Black influence ignited the sneaker phenomenon, erupting when Michael Jordan emerged as a global sensation in the early 1980s. Between Nike’s creative marketing and Jordan’s soaring popularity, Air Jordan sneakers became a must-have for young people everywhere.
As West, the sneaker head put it, the right pair of kicks “tell a lot about who you are.”
Lowman, 45, said it bothers him that an industry driven by Black dollars and Black culture is not inclusive to Black business. He got started when he was 22, in 1998. He graduated a semester early from Morehouse College, and scrambled for resources to secure his first store. He used some leftover scholarship money, a loan from his parents (who took out a second mortgage on their home), earnings from investing in Yahoo and a small business loan to purchase his first store.

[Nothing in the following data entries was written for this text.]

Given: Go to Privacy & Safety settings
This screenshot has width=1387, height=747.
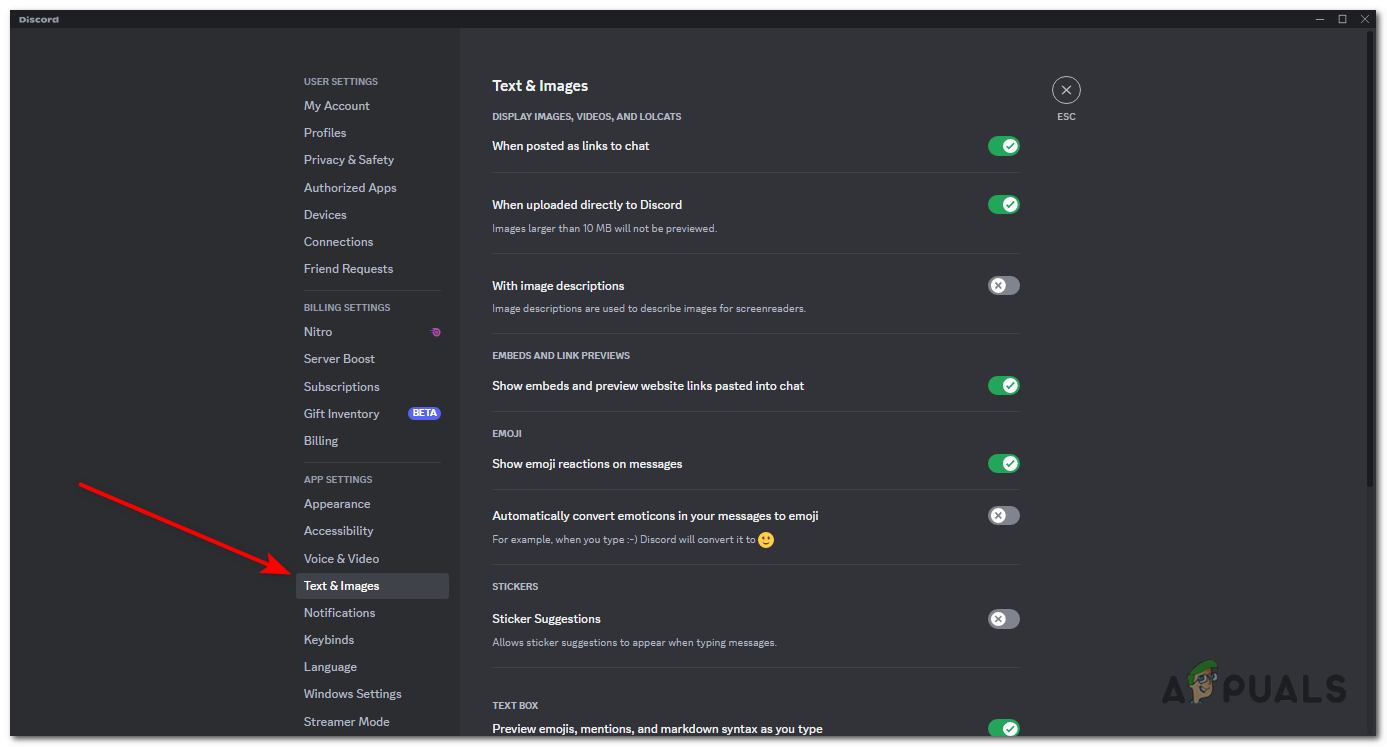Looking at the screenshot, I should 349,160.
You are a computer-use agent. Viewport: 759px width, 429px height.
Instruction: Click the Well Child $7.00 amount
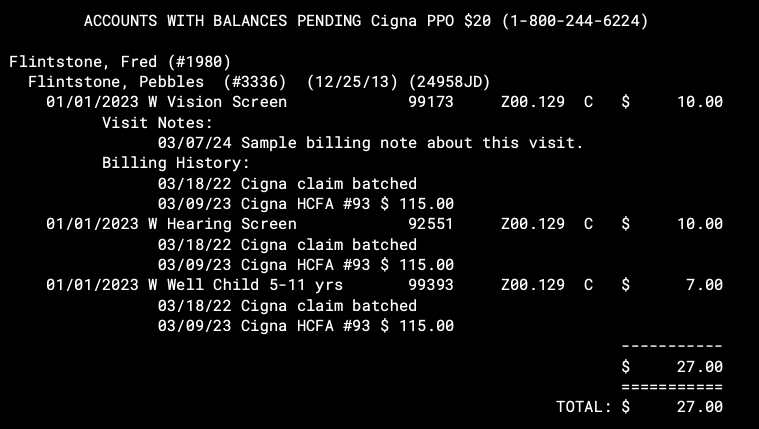coord(672,285)
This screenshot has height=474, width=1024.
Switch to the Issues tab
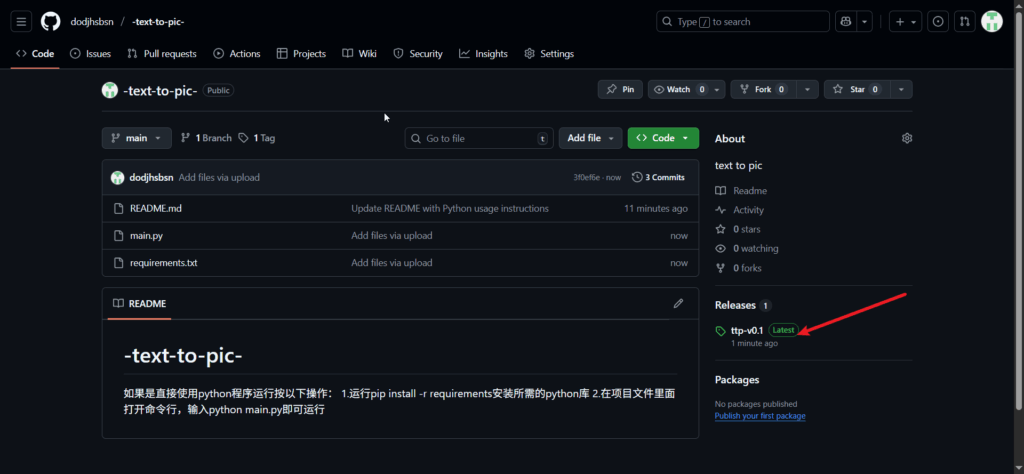click(x=90, y=54)
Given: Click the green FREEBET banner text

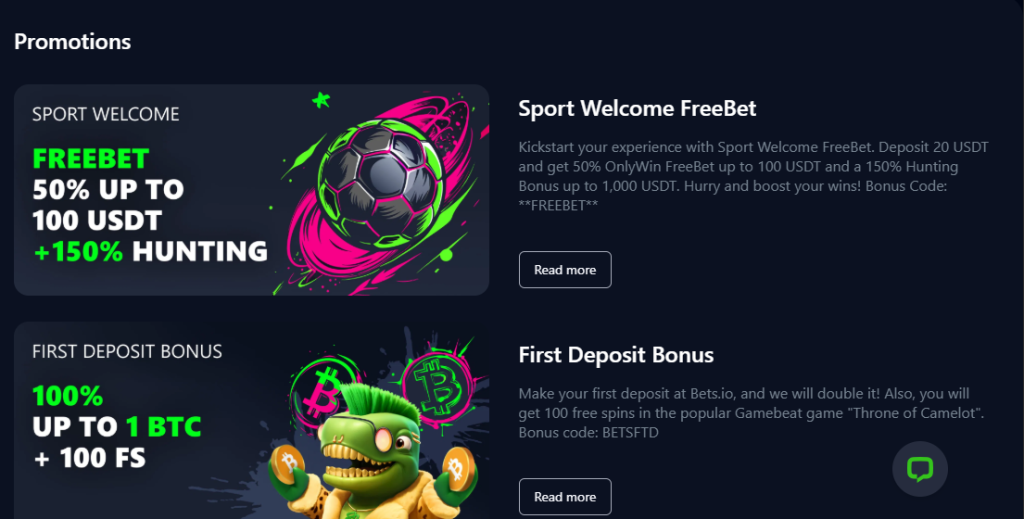Looking at the screenshot, I should click(x=91, y=159).
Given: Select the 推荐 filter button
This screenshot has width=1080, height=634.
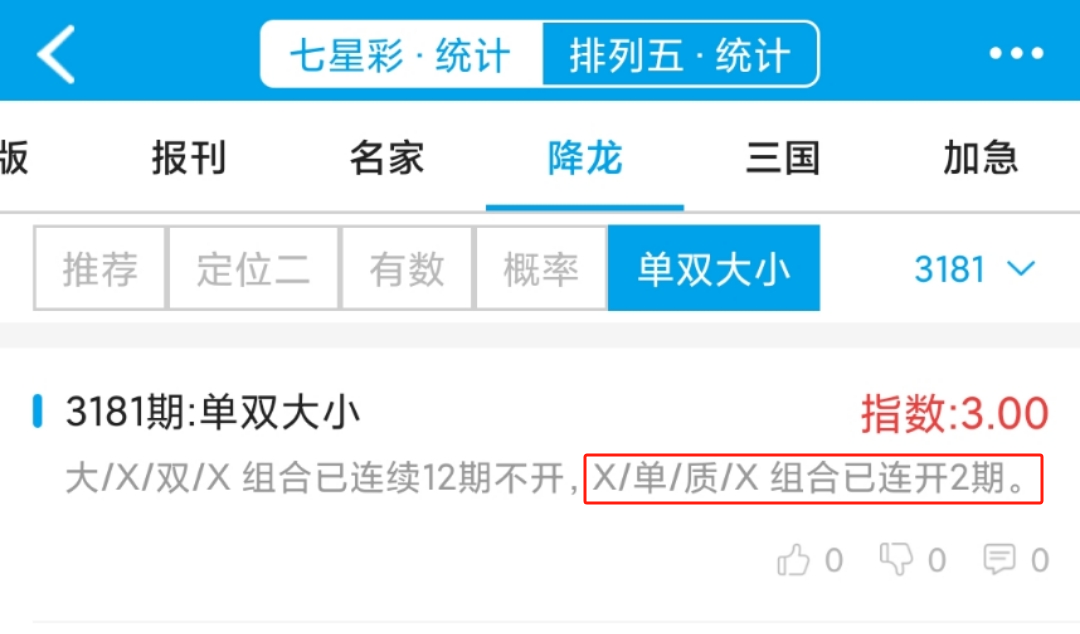Looking at the screenshot, I should click(x=100, y=269).
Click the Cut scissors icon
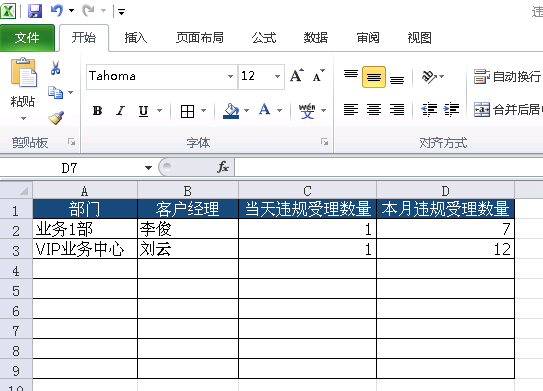The image size is (543, 391). 55,68
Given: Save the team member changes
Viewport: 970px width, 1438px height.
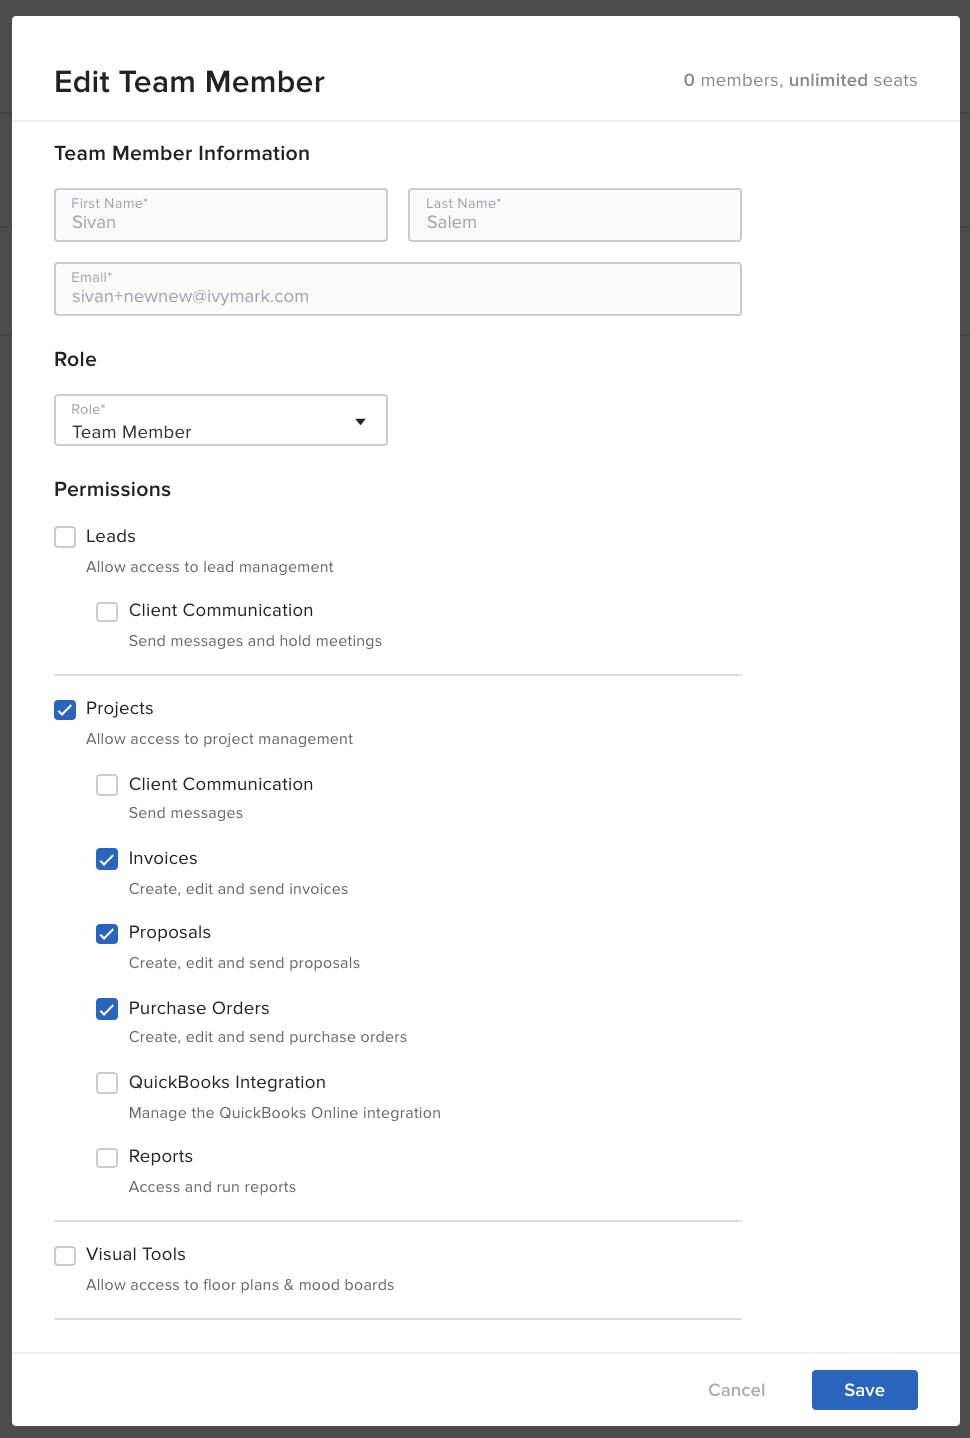Looking at the screenshot, I should [865, 1390].
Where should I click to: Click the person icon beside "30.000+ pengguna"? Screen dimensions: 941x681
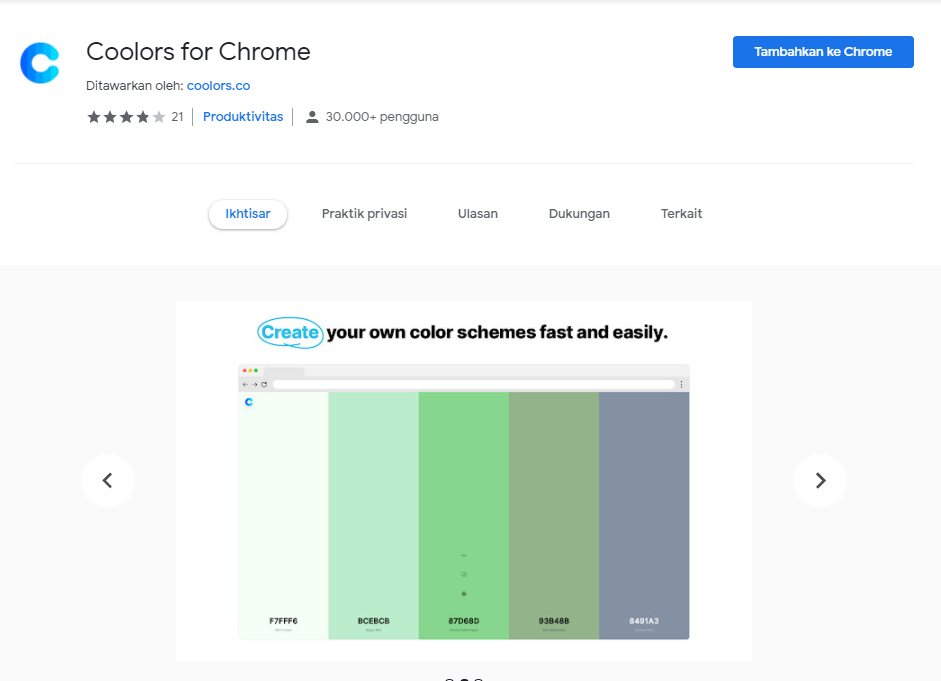click(x=312, y=116)
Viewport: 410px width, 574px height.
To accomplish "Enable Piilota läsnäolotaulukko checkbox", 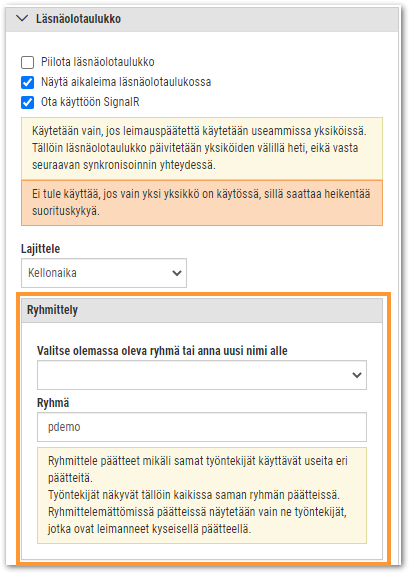I will tap(27, 62).
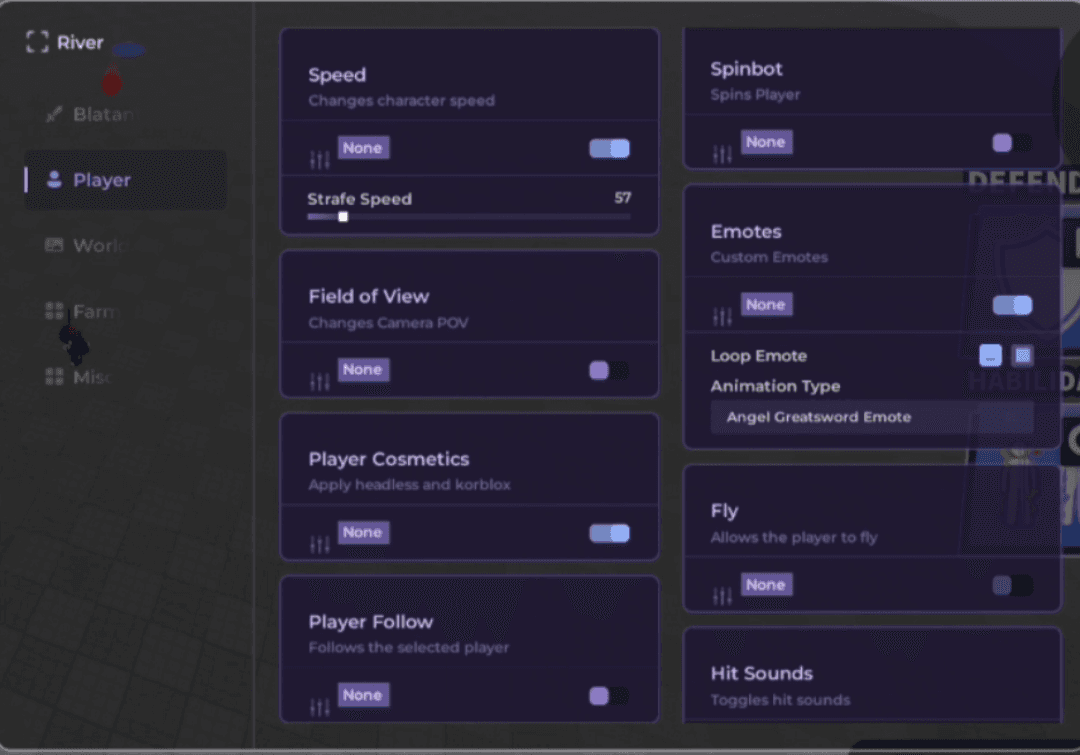Open sliders icon in Fly card
The width and height of the screenshot is (1080, 755).
pyautogui.click(x=722, y=596)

“It wasn’t easy, but I had a lot of support and was able to pay back my parents and buy other stores,” he said. “I’m grateful the Athlete’s Foot had a relationship with a bank that was financing franchises, because we know how much racism there is in banking.”
Lowman said acquiring a retail space now, however, is more difficult for Black people than it was two decades ago.
Nike, the behemoth athletic brand, plays a huge role because of its universal popularity, he said. It alone can determine a store’s profitability and existence. The shoe brand has implemented a direct-to-customer element that cuts out many retailers. It has also become more selective over which stores sell its products, often focusing on its own retail stores instead. On top of that, Nike is producing fewer shoes in recent years to drive demand even further.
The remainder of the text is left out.